Wali Kota Pekalongan M Saelany Mahfudz menyebutkan sebanyak 7 ribu kepala keluarga (KK) di wilayahnya terdampak banjir rob. Untuk penyebab banjir rob disebut karena sejumlah faktor.

"Yang terdampak banjir rob, ada 7.700 (KK) dan Slamaran terdampak cukup besar," kata Saelany, Kamis (4/6/2020).

Saelany menjelaskan banjir rob yang terjadi di wilayahnya itu bersumber dari empat titik yakni jebolnya tanggul di Randujajar di Kelurahan Tirto, meluapnya Sungai Loji, Gramer dan limpasan dari pantai.

"Yang pertama itu batu jajar yang ada di daerah Tirto itu, memang di sana itu jebol.
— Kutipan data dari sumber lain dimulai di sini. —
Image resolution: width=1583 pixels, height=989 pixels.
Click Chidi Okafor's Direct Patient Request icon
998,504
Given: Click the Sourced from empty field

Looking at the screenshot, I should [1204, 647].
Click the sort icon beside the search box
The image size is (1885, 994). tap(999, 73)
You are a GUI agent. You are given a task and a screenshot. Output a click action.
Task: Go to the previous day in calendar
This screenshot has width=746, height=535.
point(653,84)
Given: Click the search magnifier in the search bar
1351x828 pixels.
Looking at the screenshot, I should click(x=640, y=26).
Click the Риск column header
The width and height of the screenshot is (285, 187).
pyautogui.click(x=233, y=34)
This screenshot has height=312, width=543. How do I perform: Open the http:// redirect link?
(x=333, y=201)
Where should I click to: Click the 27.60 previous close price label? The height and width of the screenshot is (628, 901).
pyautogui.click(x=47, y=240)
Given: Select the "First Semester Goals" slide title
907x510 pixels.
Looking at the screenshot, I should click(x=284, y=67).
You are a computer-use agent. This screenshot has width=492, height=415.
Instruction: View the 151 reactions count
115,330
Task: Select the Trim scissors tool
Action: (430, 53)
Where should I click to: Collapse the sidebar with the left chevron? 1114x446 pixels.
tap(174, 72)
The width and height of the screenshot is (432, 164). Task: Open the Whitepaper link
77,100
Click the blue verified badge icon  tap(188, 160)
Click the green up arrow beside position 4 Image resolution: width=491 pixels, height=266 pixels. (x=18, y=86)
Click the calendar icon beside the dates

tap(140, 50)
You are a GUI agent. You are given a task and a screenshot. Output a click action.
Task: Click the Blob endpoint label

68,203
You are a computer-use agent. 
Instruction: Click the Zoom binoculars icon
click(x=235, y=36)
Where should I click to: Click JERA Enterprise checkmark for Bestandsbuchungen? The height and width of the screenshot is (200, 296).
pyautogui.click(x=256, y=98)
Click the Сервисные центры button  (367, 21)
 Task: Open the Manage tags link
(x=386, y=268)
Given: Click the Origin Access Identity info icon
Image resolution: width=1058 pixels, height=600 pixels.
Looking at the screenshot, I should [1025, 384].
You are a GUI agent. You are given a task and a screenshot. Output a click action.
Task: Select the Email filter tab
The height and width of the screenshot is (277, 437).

Kemudian Kali Loji. Kali Loji ini limpasan dari sungai itu yang kena adalah jalan Surabaya dan jalan Semarang, yang ketiga adalah di Gramer, dan satunya di pantai," terang Saelany.

Diberitakan sebelumnya, BPBD Jawa Tengah (Jateng) melaporkan ada enam daerah di wilayah Jateng mengalami banjir rob dengan ketinggian mencapai 60 cm. Wilayah paling terdampak banjir rob yaitu di Demak dengan sembilan desa terendam.